Şunu bilmek gerekir ki bugünkü problemler dar düşüncelerin, donuk dimağların halledemeyeceği ölçüde karmaşık bir hâl almıştır. Taassup duygusuyla hareket eden radikal düşünceli insanların gönüllerin fethi ve insanlığın barışı adına yapacakları çok bir şey yoktur. Hele onlar bu katılıklarıyla asla gönüllerde kendi değerlerine karşı saygı uyaramazlar. Başkalarına İnsanlığın İftihar Tablosu’nu (sallallâhu aleyhi ve sellem) sevdiremezler. Çünkü onlar kendi nefislerinin esiridirler.

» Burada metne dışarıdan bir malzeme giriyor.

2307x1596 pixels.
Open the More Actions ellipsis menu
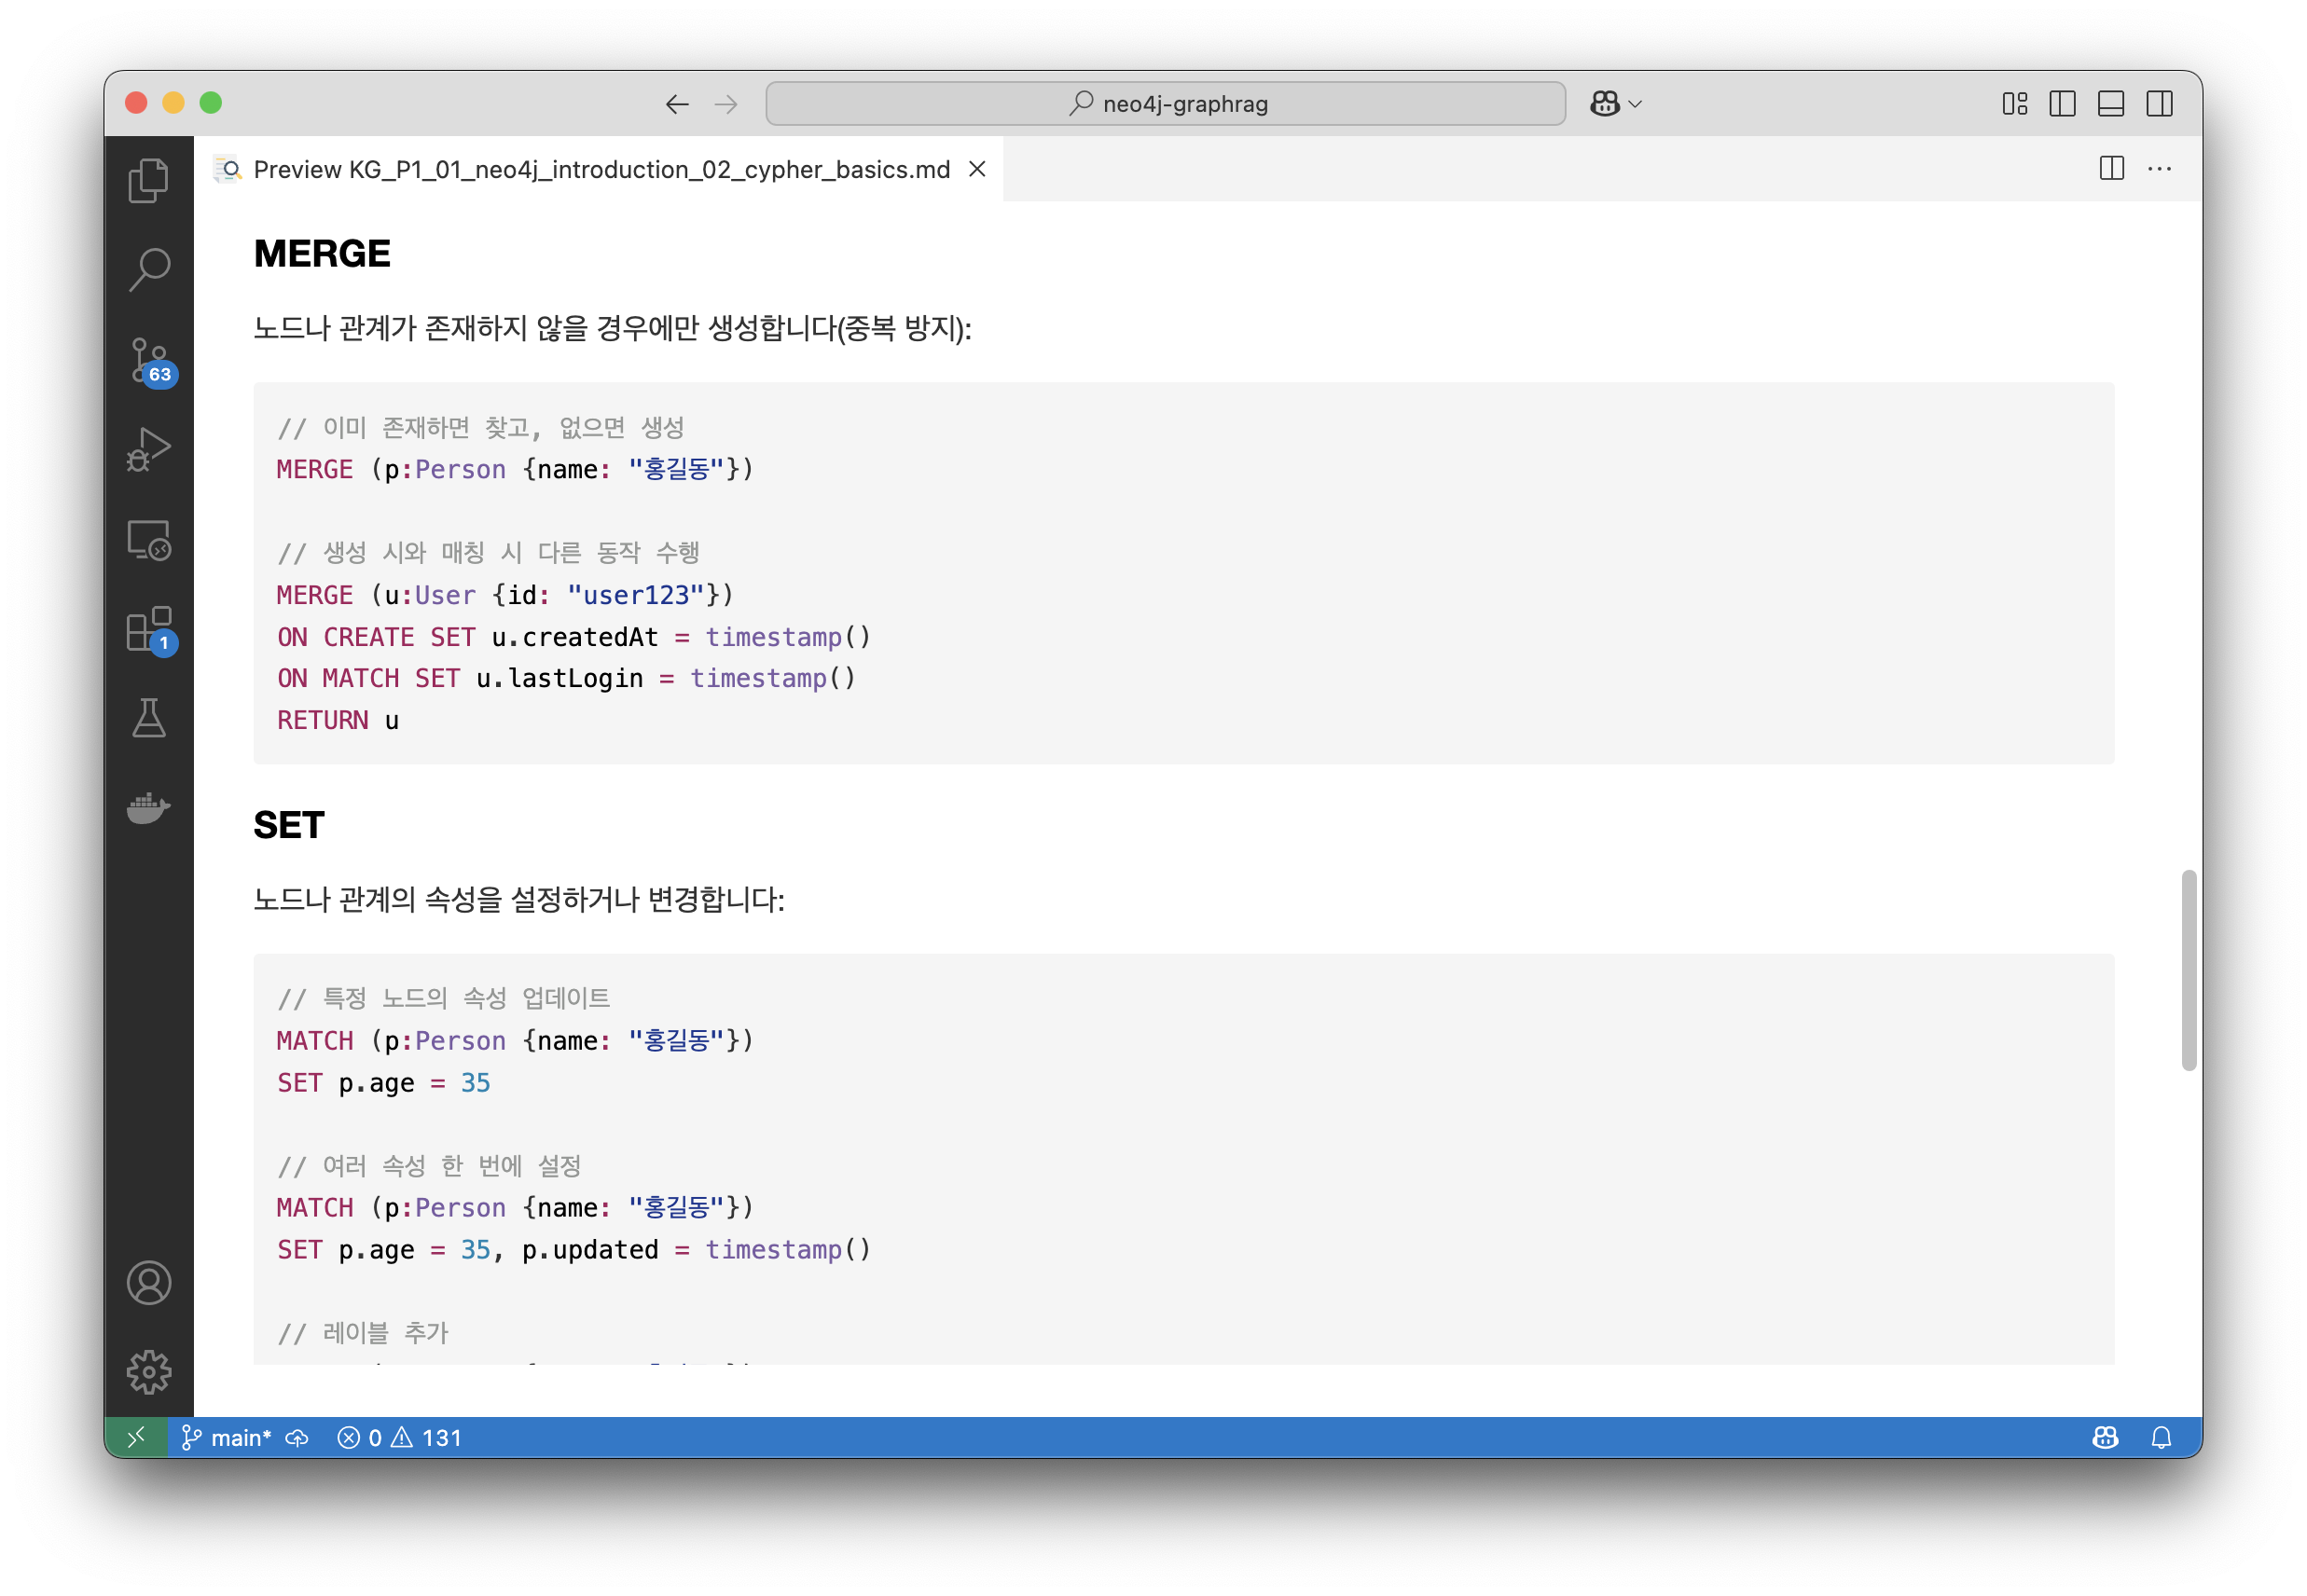pos(2159,169)
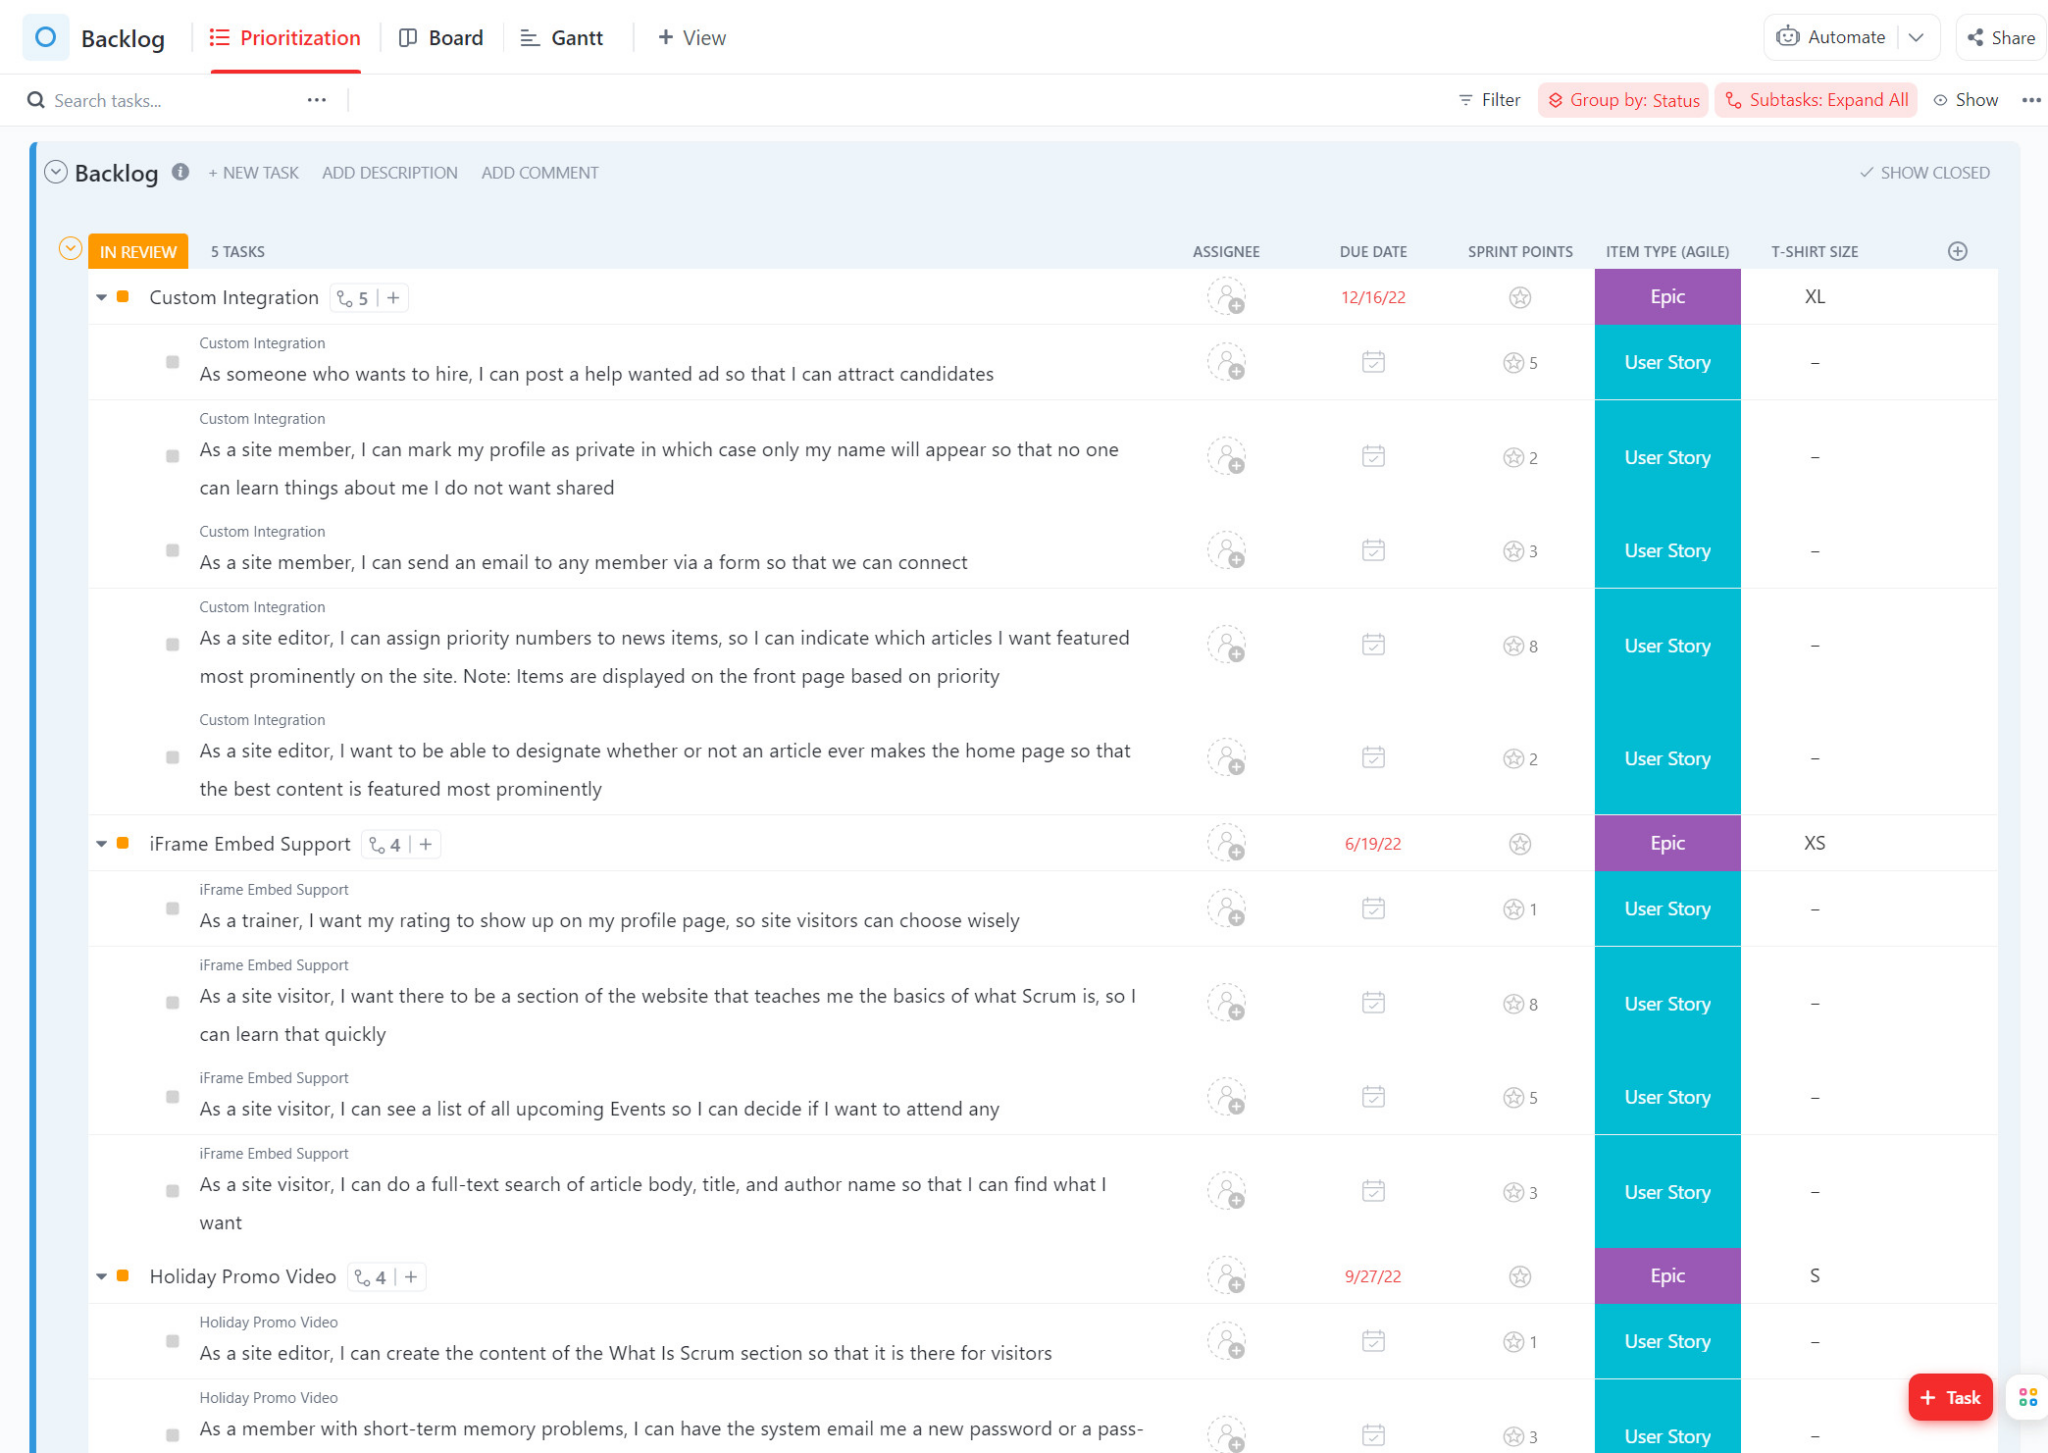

Bu yüzden insanlığın problemlerinin çözümü adına vicdanı engin, gönlü zengin ve düşüncesi de derin olan insanlara ihtiyaç vardır. Nasıl Hazreti Mevlâna yedi sekiz asır evvel Müslümanların ciddi mânâda çözülüş ve kopuş yaşadığı bir dönemde ortaya koyduğu makul reçetelerle yeniden onları bir araya getirdi ise, insanlığın birbirinden koptuğu, herkesin ters istikametlere yöneldiği ve ilişkilerin çatışma ve düşmanlıklar üzerine bina edildiği günümüz dünyasında da inanmış gönüllere düşen vazife, Mevlâna ruhunu bir kere daha canlandırmaktır. Bu yapılamadığı sürece dünyanın farklı yerlerindeki zulüm ve düşmanlıkların önüne geçmek mümkün olmayacaktır. Hele bir de tiranlar ve onların hırslarıyla, intikam adına hazırlanan korkunç silahlar yüzünden dünyada barış ve huzurun ne ölçüde tehlikede olduğu göz önüne alınacak olursa, hayatlarını sevgi ve hoşgörüye adayan fedakâr gönüllerin sorumluluğunun ne ölçüde büyük olduğu daha iyi anlaşılacaktır.